On the INCARTDB01 dataset which only contains normal ECG signals, RAAD works correctly as it produces no anomaly beat. On the other hand, other algorithms did produce anomaly beat results as shown in Figures 8, 9, and 10. Due to space limitations, we only show two ECG leads; the full detail is provided on our support website [74]. AoD, sensitivity, and positive predictive value are not calculated since no anomaly beats are present. However, the experiment results evidently show that RAAD outperforms other competitive algorithms in terms of both specificity and false alarm rate.

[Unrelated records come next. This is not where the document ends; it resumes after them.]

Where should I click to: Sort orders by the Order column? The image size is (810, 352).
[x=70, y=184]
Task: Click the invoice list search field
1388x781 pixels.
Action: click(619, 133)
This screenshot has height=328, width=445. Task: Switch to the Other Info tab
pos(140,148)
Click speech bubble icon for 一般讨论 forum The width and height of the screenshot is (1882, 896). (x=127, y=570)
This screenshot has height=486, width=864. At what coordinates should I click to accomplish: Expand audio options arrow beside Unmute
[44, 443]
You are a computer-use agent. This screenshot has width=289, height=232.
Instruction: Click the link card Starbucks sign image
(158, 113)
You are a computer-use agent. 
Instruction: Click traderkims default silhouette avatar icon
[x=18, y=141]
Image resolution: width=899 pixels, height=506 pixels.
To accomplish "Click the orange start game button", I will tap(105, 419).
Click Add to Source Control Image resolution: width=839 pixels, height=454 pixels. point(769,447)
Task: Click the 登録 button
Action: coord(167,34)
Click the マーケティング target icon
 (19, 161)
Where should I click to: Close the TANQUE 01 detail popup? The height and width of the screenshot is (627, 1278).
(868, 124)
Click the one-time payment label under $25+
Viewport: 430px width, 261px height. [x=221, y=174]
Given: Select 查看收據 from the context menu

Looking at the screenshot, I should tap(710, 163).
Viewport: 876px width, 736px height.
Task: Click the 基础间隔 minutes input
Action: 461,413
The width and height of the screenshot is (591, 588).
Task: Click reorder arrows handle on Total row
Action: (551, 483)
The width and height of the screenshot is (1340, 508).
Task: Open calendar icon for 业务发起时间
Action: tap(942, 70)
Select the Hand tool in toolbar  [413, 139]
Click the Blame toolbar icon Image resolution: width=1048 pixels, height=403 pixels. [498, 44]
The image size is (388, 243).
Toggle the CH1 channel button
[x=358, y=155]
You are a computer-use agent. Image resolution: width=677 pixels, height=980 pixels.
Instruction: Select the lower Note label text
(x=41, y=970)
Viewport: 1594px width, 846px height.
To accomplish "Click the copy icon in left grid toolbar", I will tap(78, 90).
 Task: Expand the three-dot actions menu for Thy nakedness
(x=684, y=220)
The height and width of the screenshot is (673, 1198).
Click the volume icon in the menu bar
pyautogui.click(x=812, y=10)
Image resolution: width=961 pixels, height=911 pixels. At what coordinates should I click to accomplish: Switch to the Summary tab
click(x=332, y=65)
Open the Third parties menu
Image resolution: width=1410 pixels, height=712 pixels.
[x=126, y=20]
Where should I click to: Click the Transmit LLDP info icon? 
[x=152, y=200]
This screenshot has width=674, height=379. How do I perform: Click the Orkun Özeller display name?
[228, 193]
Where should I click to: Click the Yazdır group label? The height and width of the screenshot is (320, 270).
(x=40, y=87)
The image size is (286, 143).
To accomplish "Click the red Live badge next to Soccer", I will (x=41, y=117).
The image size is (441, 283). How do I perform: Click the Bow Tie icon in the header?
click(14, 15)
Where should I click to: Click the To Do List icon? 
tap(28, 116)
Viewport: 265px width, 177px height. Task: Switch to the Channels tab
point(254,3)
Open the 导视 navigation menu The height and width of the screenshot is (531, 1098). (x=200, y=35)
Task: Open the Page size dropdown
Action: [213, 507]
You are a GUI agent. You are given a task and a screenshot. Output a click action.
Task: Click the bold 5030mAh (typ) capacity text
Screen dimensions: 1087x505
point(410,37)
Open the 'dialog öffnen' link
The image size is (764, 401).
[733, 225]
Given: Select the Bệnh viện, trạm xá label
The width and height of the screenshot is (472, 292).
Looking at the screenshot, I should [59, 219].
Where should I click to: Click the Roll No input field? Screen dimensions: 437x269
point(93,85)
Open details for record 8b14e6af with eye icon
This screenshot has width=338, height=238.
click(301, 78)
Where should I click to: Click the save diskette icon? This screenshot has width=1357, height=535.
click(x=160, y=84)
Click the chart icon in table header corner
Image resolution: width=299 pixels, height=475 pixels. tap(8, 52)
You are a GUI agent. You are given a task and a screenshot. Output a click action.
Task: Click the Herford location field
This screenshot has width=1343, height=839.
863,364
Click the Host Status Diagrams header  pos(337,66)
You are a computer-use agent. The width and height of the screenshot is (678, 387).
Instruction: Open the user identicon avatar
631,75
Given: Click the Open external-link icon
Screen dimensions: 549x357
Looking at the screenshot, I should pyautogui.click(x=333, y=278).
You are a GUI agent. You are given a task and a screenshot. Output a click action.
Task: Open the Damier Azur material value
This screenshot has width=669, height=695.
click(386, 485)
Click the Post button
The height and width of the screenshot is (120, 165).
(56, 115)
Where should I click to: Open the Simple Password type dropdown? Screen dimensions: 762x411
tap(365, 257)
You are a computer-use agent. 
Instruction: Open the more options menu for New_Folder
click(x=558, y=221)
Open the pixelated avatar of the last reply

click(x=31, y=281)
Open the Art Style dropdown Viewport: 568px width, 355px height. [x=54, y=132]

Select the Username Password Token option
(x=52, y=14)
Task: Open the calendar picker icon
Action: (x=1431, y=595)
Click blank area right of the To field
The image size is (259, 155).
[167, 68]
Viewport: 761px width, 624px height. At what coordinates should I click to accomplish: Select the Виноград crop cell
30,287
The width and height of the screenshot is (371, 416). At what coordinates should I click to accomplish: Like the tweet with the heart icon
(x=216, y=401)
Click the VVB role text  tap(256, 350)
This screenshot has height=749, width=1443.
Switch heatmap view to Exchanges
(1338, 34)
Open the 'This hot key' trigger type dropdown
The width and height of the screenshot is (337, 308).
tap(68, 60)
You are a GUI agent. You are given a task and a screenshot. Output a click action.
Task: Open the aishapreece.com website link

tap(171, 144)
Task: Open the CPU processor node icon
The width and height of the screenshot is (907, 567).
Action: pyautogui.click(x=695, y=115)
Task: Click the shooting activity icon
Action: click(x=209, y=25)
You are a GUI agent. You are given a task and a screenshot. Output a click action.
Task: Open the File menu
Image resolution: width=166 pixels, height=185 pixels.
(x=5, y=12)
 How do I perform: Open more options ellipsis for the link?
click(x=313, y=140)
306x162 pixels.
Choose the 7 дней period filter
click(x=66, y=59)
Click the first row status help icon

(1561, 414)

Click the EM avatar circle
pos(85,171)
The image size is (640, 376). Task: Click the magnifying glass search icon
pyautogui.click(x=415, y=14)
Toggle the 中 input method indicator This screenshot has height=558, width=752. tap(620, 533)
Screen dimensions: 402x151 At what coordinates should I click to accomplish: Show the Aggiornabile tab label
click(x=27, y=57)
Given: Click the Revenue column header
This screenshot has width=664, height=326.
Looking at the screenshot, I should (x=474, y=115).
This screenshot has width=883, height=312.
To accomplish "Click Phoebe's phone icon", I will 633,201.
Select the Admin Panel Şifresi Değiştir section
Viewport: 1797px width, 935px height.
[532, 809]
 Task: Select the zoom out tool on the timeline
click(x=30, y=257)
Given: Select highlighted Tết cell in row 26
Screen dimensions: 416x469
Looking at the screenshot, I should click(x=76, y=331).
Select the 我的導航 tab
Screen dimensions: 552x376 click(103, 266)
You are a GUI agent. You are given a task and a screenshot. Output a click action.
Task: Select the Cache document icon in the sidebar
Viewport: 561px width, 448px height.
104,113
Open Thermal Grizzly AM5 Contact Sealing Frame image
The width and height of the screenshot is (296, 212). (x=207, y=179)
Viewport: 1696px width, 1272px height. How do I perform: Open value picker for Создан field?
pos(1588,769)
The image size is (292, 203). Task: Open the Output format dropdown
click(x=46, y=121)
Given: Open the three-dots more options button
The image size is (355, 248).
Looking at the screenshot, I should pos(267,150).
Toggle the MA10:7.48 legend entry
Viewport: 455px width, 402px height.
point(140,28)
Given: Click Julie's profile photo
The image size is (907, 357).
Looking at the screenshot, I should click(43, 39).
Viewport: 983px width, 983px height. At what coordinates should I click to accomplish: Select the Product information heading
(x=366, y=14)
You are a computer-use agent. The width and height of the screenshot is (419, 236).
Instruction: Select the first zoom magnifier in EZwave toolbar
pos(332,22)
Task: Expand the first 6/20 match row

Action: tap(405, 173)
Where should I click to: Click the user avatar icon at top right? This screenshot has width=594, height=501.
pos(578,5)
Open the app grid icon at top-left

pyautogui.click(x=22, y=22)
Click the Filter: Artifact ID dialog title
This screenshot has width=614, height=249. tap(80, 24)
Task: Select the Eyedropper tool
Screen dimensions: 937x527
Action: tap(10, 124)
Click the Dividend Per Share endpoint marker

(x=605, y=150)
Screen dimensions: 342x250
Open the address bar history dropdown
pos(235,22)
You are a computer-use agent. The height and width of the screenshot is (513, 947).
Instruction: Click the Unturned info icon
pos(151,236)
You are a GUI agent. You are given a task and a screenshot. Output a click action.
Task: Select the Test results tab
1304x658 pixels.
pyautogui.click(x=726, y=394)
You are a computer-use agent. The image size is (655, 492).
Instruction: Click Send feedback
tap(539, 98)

Figure 8: The false alarm results from BFDD on the INCARTDB01 dataset. The number in parentheses identifies the order of detected anomalies.
Figure 9: The false alarm results from HOT SAX on the INCARTDB01 dataset.
Figure 10: The false alarm results from BitClusterDiscord on the INCARTDB01 dataset.
5.2.2. Anomaly Detection Results with Single-Lead ECG

Many existing algorithms can only detect anomalies in one single lead. This experiment therefore aims to compare effectiveness among existing works and our proposed RAAD algorithm on a single-lead ECG (MITDB dataset). Even though RAAD is designed under multilead setting, Figure 11 demonstrates that RAAD can correctly detect premature ventricular contraction (PVC) in accordance with cardiologists’ diagnosis and has superior performance to other competitive algorithms because the result from RAAD covers an entire morphology of PVC as shown in a dotted-line box in Figure 11(a) and also does not cover any portion of adjacent beats as shown in a solid-line box in Figure 11(a). More importantly, no false alarm results are produced. On the other hand, BFDD and BitClusterDiscord detect an anomaly subsequence that does not completely cover the morphology of the anomalous beat, and they cover some portion of the following beat, as shown in the dotted-line and solid-line boxes of Figures 11(b) and 11(d) and the zoom-in picture in Figure 12. In HOT SAX algorithm, its first detection turns out to be a false alarm (shown as (1) in Figure 11(c)), and the second detection does not cover the entire beat; that is, some portion of the previous beat is covered, but some part of TP segment at the end of the beat is missing (shown as (2) in Figure 11(c)).

Figure 11: Anomaly detection results among three algorithms on MITDB dataset. (a), (b), (c), and (d) are results of our proposed RAAD, BFDD, HOT SAX, and BitClusterDiscord, respectively. RAAD produced correct results whereas BFDD, HOT SAX, and BitClusterDiscord produced incomplete results along with some false alarm.
Figure 12: A zoom-in picture of the anomaly subsequence in Figure 11(b). Some part of the anomaly’s morphology is missing from the detection, and some part of the following beat is covered.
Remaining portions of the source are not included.